Ike Kelley

No. 51
- Position: Linebacker

Personal information
- Born: July 14, 1944 (age 81) Ludington, Michigan, U.S.
- Listed height: 5 ft 11 in (1.80 m)
- Listed weight: 225 lb (102 kg)

Career information
- High school: Bremen (Bremen, Ohio)
- College: Ohio State (1962–1965)
- NFL draft: 1966: 17th round, 249th overall pick

Career history
- Philadelphia Eagles (1966–1973);

Awards and highlights
- 2× First-team All-American (1964, 1965); 2× First-team All-Big Ten (1964, 1965);

Career NFL statistics
- Fumble recoveries: 4
- Interceptions: 1
- Stats at Pro Football Reference

= Ike Kelley =

American football player (born 1944)

Dwight Allen "Ike" Kelley (born July 14, 1944) is an American former professional football player who was a linebacker for five seasons with the Philadelphia Eagles of the National Football League (NFL).

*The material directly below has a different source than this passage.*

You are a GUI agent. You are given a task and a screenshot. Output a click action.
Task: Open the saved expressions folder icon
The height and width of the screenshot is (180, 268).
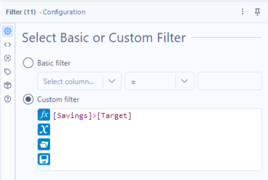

He was selected by the Eagles in the 17th round of the 1966 NFL draft after playing college football for the Ohio State Buckeyes.

==Early life==
Dwight Allen Kelley was born on Ludington, Michigan. He attended Bremen High School in Bremen, Ohio, where he played six-man football.

==College career==
Kelley was a member of the Ohio State Buckeyes of Ohio State University from 1962 to 1965 and a three-year letterman from 1963 to 1965. He did not miss a single game during his three years as a starter. He was a two time All-American and All-Big Ten selection in 1964 and 1965. Kelley was the first linebacker in school history to earn All-American honors. He was also a captain on the 1965 Ohio State Buckeyes football team. He was inducted into Ohio State's athletics hall of fame in 1983.

==Professional career==
Kelley was selected by the Philadelphia Eagles in the 17th round, with the 249th overall pick, of the 1966 NFL draft. He was elected the team's special teams captain during his rookie year. The Eagles' special teams units were known as 'Kelley's Killers' during his tenure with the organization. He played in 67 games, starting seven, with the Eagles from 1966 to 1971. Kelley missed the entire 1968 and 1972 seasons due to knee injuries that required three surgeries total. He was released by the Eagles on July 25, 1973.

==Personal life==
After his football career, he worked for Worthington Industries, a steel processing company, for 37 years before retiring in 2010.